BBA sudah melancarkan aksinya sejak 2014 lalu. Dia menyebut tersangka mempelajari modus ini secara autodidak lewat situs di internet.
Rickynaldo mengatakan BBA memperlajari lebih dulu karakter perusahaan yang akan dia jadikan target peretasan. Dari hasil penggeledahan, polisi menemukan daftar situs perusahaan luar negeri yang menurut BBA didapatnya melalui internet.
"Kan banyak kita bisa buka Google, daftar nama perusahaan misalnya daftar nama perusahaan pertambangan di Amerika, atau daftar perusahaan IT atau daftar perusahaan di bidang garmen, itu tinggal dibuka aja di Google, muncul semua. Itu dicatatin sama dia email-emailnya," terang Rickynaldo.
Satgas Cyber Crime Polda Metro Jaya mencatat ada sekitar 3.000 situs yang telah dibobol oleh SBH. Situs itu berasal dari berbagai negara, seperti Thailand, Australia, Turki, UEA, Jerman, Perancis, Inggris, Swedia, Bulgaria, Ceko, Taiwan, Cina, Italia, Kanada, Argentina, Pantai Gading, Korea Selatan, Cile, Kolombia, India, Singapura, Irlandia, Meksiko, Spanyol, Iran, Nigeria, Rusia, New Zealand, Rumania, Uruguai, Belgia, Hongkong, Albania, Dubai, Vietnam, Belanda, Pakistan, Portugal, Slovenia, Kep. Karibia, Maroko, dan Libanon.

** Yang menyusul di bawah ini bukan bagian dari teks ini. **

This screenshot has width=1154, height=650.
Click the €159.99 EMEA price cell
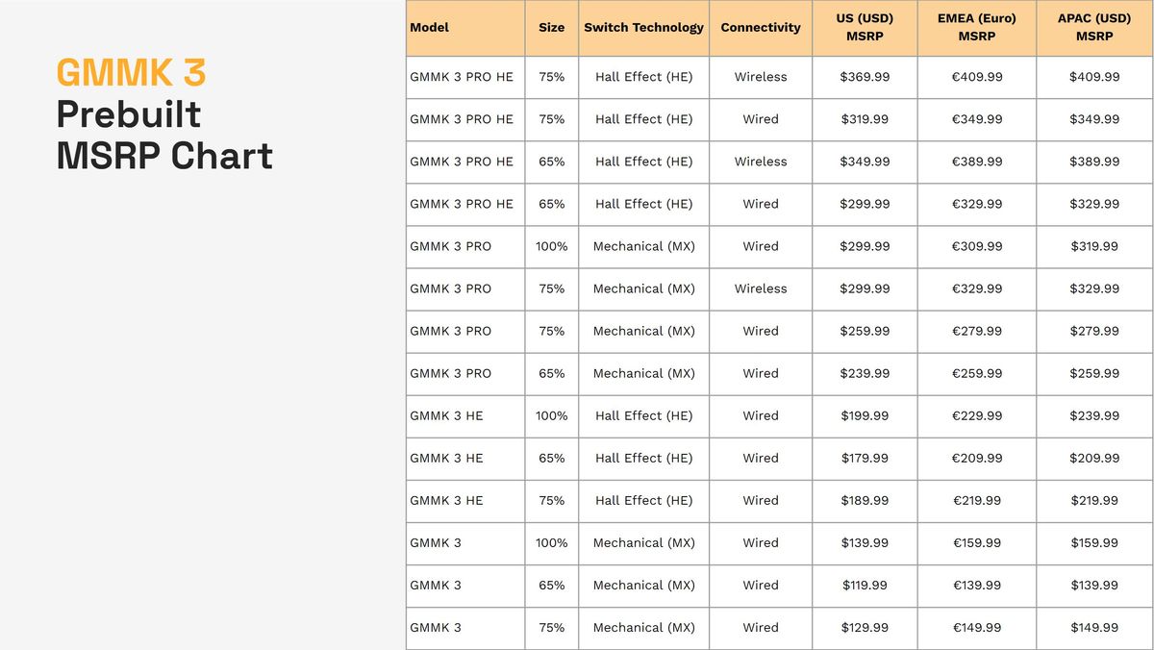pos(976,542)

Terakhir, selain meretas, BBA diketahui juga melakukan tindak pidana carding, yaitu menggunakan kartu kredit orang lain untuk melakukan transaksi pembelanjaan. "Dengan modus membelanjakan kartu kredit orang lain dan memperjual beilikan data kartu kredit orang lain di Darknetv," tutur dia.

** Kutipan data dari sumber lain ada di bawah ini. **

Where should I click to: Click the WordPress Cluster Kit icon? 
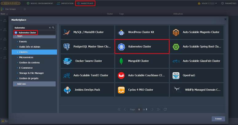click(121, 32)
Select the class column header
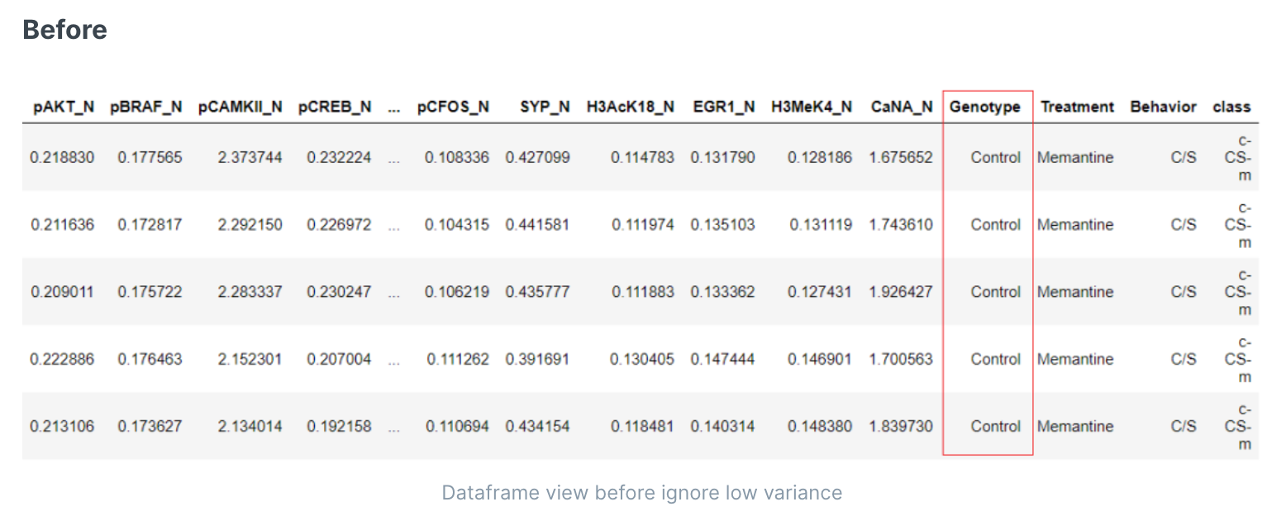 pyautogui.click(x=1231, y=107)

Atas perbuatannya, BBA dijerat Pasal 49 Jo Pasal 33; dan Pasal 48 ayat (1) Jo Pasal 32 ayat (1); dan Pasal 45 ayat (4) Jo Pasal 27 ayat (4) Undang-undang Nomor 19 Tahun 2016 tentang Perubahan atas Undang-undang Nomor 11 Tahun 2008 tentang Informasi dan Transaksi Elektronik, dengan ancaman hukuman pidana 10 Tahun Penjara.